Vicente Blasco Ibanez ya da genellikle bilindiği gibi sadece Ibanez. Bu İspanyol yazarla daha yeni tanışma şerefine nail olabildim ki bugüne kadar hiçbir kitabını okumadığım için de biraz üzülmedim desem yalan olur. Aslında İspanya'nın Cervantes'ten sonra en çok tanınan romancısıymış fakat bugüne kadar bir şekilde karşılaşmamışım. Olsun geç olsa da gerçekten uzun zamandır en çok keyif alarak okuduğum kitaplardan biri olduğunu söyleyebilirim Sazlar ve Çamur'un.

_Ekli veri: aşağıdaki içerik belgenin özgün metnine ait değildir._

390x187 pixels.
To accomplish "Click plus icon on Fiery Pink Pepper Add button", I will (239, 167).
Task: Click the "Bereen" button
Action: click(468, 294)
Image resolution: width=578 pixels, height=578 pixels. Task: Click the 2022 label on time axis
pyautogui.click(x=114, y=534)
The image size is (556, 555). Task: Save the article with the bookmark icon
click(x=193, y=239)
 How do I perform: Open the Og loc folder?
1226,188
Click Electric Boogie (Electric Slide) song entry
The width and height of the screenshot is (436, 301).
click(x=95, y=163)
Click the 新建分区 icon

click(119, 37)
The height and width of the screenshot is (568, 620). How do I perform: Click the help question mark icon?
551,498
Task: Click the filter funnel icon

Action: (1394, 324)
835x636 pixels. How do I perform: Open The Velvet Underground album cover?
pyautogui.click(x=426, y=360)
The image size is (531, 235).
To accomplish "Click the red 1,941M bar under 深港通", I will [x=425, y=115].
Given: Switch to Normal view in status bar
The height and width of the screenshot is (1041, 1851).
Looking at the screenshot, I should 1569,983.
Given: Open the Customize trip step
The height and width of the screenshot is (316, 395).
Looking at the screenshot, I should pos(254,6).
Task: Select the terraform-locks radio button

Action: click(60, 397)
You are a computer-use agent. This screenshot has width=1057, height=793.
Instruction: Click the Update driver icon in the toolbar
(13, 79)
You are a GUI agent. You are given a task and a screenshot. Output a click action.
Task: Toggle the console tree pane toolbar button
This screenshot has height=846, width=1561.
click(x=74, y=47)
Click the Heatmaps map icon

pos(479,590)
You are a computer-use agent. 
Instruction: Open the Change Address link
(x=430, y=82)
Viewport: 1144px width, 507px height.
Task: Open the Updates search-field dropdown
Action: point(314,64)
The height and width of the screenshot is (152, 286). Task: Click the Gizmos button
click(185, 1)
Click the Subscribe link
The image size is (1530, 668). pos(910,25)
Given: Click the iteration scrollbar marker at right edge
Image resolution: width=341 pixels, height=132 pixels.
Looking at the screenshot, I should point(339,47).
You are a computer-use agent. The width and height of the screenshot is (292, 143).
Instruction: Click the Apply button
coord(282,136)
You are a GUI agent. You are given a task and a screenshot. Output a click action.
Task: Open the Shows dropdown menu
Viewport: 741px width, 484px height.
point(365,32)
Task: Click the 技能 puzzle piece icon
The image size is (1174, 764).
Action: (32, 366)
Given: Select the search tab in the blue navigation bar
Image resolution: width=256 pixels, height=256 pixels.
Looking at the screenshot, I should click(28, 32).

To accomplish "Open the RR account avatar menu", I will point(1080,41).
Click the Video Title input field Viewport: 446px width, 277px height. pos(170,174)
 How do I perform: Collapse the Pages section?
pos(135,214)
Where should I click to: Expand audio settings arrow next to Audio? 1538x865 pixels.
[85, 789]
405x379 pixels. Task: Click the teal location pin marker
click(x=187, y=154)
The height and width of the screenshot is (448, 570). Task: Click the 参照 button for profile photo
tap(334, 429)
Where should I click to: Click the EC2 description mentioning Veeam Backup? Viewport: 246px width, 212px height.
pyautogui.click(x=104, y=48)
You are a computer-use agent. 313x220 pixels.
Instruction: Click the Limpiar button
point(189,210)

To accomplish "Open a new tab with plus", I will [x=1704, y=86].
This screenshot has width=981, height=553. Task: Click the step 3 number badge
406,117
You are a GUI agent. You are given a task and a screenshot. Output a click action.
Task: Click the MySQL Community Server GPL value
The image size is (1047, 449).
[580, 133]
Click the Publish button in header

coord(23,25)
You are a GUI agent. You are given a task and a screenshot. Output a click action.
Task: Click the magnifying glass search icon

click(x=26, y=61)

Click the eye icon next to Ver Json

Romanın asıl temasına bakınca fazlasıyla klasik hatta belki bazılarınıza göre sıradan ve sıkıcı gelebilir. İnsanın maddi kazançlar elde etmek için vazgeçtiği manevi tatminler üzerinden ilerliyor. Hırsın ve açgözlülüğün sonunda yarattığı felaketlere odaklanıyor. Evet baktığınız zaman çok sıradan, yazılmış binlerce benzerinden biri gibi gözükse de fark yarattığı çok fazla nokta var. Bu klişe temayı anlatırken iki noktada kendine gerçekten hayran bırakıyor. İlk olarak romanın karakterleri. Ana karakterlere baktığınızda çok derin tanımlamalar ya da tasvirler yapmasa da güçlü ve belirgin karakterler olarak ortaya çıkıyorlar. 3 kuşağın bir arada yaşadığı balıkçı ailesi topluluğun genelini anlamada çok işe yarıyor. Karakterlerde eksik gibi görünen ayrıntılı anlatım durumunu ise doğa betimlemeleriyle muazzam bir biçimde kapatıyor ki bence asıl fark yarattığı nokta da bu. Adayı, gölü,ağaçları o kadar net anlatıyor ki okurken gerçekten olayın geçtiği yerleri gözünüzün önünde resmediyor. Bu da kitabı okurken gerçekten onunla iç içe geçmenize, bütünleşmenize çok yardımcı oluyor.
Kısacası geç de olsa Ibanez'i keşfettiğime çok mutlu oldum. Eğer sizde güzel ve başarılı bir roman nasıl olur görmek isterseniz okuyun derim. Sırada Sazlar ve Çamur'u okuduktan sonra iyice merak etmeye başladığım Mahşerin Dört Atlısı var. En kısa zamanda onu da okumayı planlıyorum.